* _Directive_: Copy out everything from the line containing "You are a computer-use" down to the end of the items, word for word, and leave the pictures out.

* _Raw data_:
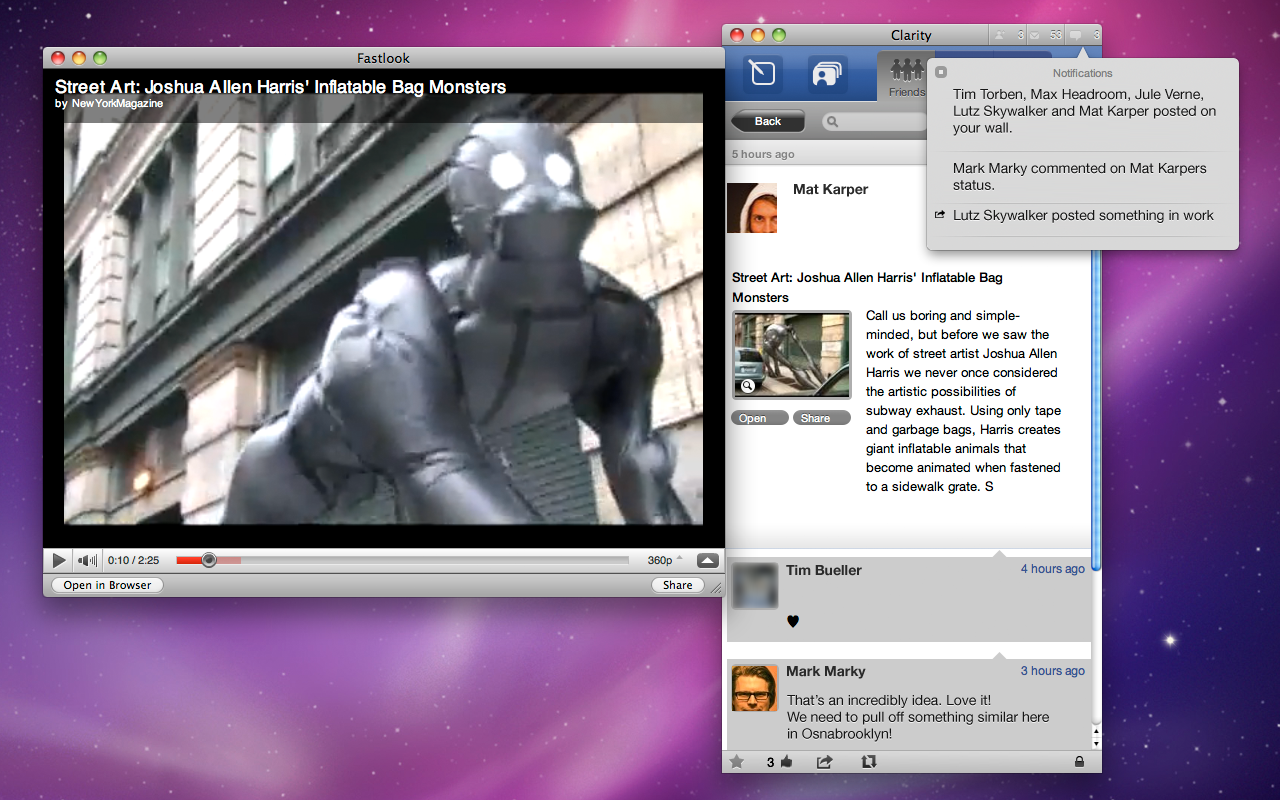Toggle the notifications speech bubble icon

coord(1075,35)
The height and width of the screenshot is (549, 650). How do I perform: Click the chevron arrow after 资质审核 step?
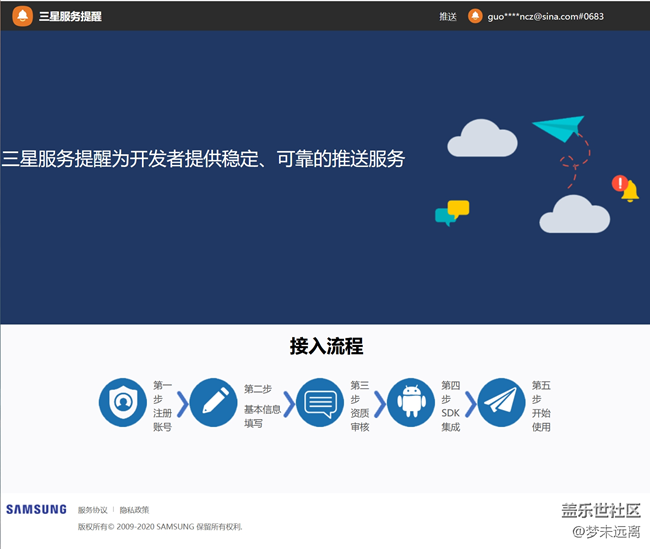click(380, 404)
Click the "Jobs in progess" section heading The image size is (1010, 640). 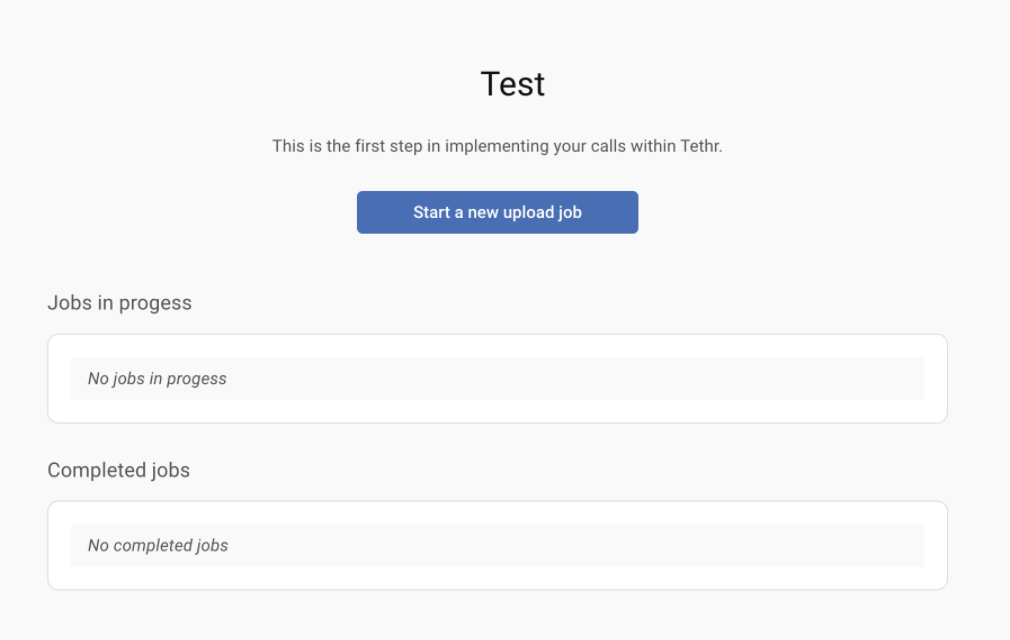click(119, 303)
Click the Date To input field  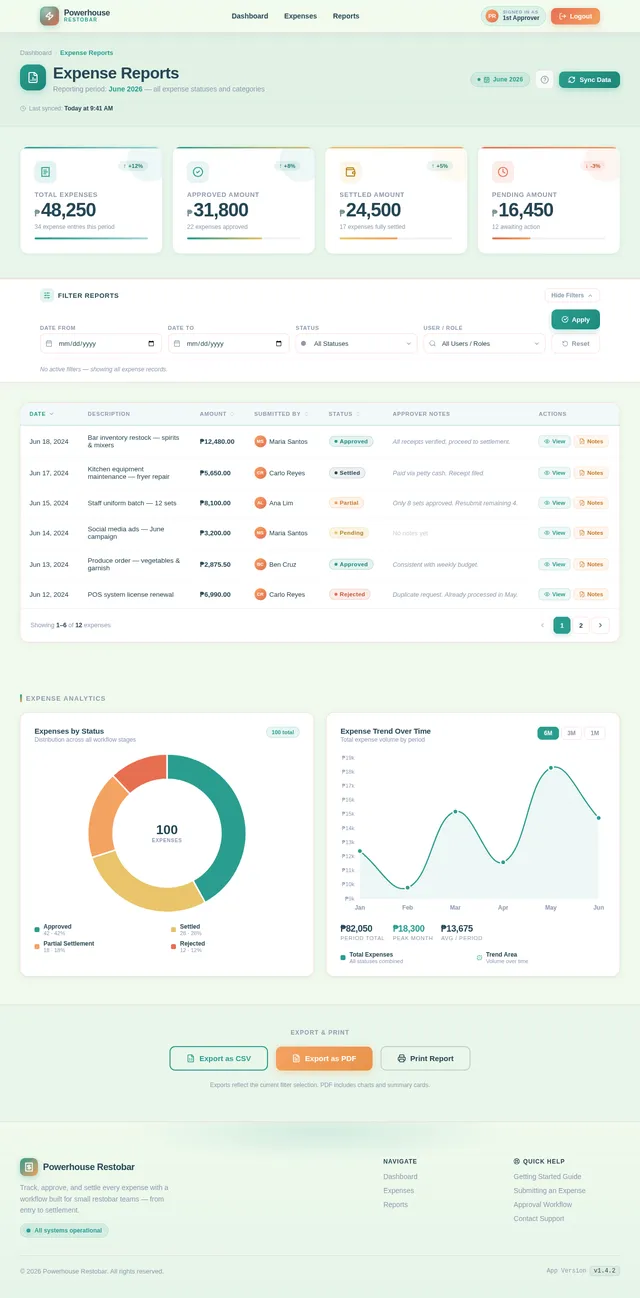click(228, 343)
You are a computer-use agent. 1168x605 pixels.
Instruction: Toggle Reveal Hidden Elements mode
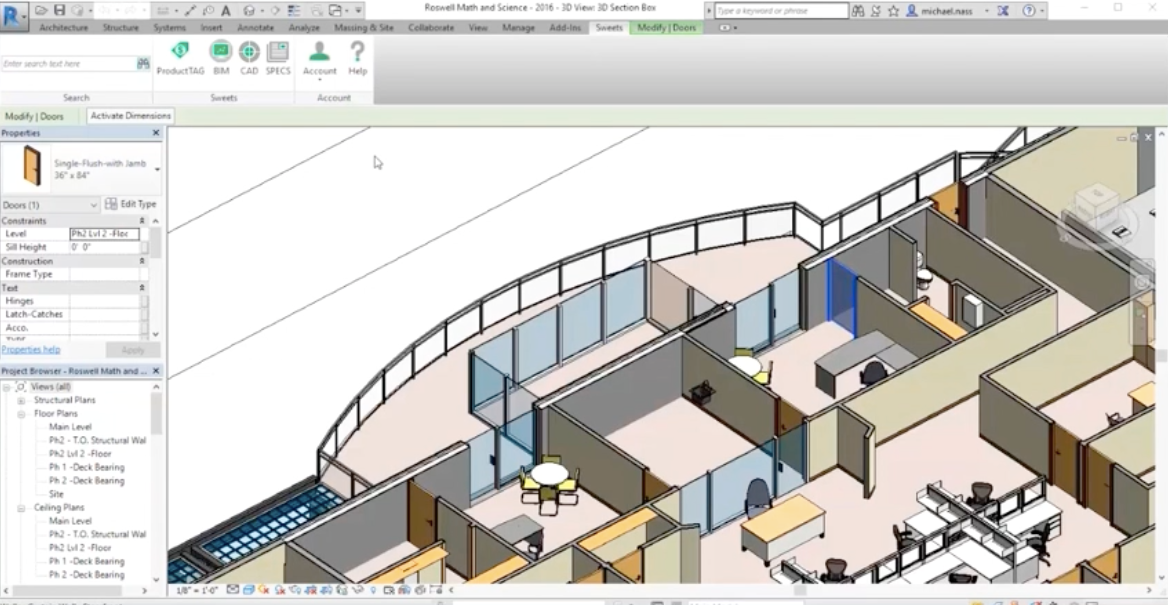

* _The output_:
You are a computer-use agent. 1168x605 pixels.
Instruction: Toggle Reveal Hidden Elements mode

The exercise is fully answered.